*TASK TO COMPLETE*.
Retype the lines below without changing anything.

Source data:

====================

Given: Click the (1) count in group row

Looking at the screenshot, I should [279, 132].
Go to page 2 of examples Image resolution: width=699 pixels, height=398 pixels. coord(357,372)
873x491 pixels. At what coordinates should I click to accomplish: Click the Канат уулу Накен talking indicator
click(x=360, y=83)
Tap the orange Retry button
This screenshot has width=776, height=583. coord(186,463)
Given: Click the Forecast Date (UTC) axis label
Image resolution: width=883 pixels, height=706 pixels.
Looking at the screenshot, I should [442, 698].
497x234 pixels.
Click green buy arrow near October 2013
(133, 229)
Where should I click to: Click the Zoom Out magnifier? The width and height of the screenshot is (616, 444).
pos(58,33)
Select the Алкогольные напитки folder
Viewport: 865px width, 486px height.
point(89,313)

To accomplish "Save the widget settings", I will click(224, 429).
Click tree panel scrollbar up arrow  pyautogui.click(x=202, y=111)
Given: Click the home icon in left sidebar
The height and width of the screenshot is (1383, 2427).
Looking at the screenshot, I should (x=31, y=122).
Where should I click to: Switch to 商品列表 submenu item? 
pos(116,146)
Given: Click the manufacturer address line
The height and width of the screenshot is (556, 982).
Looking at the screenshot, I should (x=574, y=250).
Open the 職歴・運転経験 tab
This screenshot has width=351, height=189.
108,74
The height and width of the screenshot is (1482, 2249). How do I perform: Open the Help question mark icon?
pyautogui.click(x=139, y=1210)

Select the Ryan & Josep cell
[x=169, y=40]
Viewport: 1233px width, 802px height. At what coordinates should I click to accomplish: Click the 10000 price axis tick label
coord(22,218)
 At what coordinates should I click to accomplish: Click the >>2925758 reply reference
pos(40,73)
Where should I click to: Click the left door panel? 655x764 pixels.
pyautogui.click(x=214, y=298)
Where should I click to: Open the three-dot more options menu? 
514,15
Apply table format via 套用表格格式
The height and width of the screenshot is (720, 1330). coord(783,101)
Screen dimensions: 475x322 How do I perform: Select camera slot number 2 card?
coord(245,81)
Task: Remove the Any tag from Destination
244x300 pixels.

====================

*SOLUTION FOR THIS TASK*.
Given: Click the (1) count in group row

Looking at the screenshot, I should [279, 132].
Go to page 2 of examples Image resolution: width=699 pixels, height=398 pixels. coord(357,372)
873x491 pixels. At what coordinates should I click to accomplish: Click the Канат уулу Накен talking indicator
click(x=360, y=83)
Tap the orange Retry button
This screenshot has width=776, height=583. coord(186,463)
Given: Click the Forecast Date (UTC) axis label
Image resolution: width=883 pixels, height=706 pixels.
Looking at the screenshot, I should [442, 698].
497x234 pixels.
Click green buy arrow near October 2013
(133, 229)
Where should I click to: Click the Zoom Out magnifier? The width and height of the screenshot is (616, 444).
pos(58,33)
Select the Алкогольные напитки folder
Viewport: 865px width, 486px height.
point(89,313)

To accomplish "Save the widget settings", I will click(224, 429).
Click tree panel scrollbar up arrow  pyautogui.click(x=202, y=111)
Given: Click the home icon in left sidebar
The height and width of the screenshot is (1383, 2427).
Looking at the screenshot, I should (x=31, y=122).
Where should I click to: Switch to 商品列表 submenu item? 
pos(116,146)
Given: Click the manufacturer address line
The height and width of the screenshot is (556, 982).
Looking at the screenshot, I should (x=574, y=250).
Open the 職歴・運転経験 tab
This screenshot has width=351, height=189.
108,74
The height and width of the screenshot is (1482, 2249). How do I perform: Open the Help question mark icon?
pyautogui.click(x=139, y=1210)

Select the Ryan & Josep cell
[x=169, y=40]
Viewport: 1233px width, 802px height. At what coordinates should I click to accomplish: Click the 10000 price axis tick label
coord(22,218)
 At what coordinates should I click to accomplish: Click the >>2925758 reply reference
pos(40,73)
Where should I click to: Click the left door panel? 655x764 pixels.
pyautogui.click(x=214, y=298)
Where should I click to: Open the three-dot more options menu? 
514,15
Apply table format via 套用表格格式
The height and width of the screenshot is (720, 1330). coord(783,101)
Screen dimensions: 475x322 How do I perform: Select camera slot number 2 card?
coord(245,81)
Task: Remove the Any tag from Destination
244x300 pixels.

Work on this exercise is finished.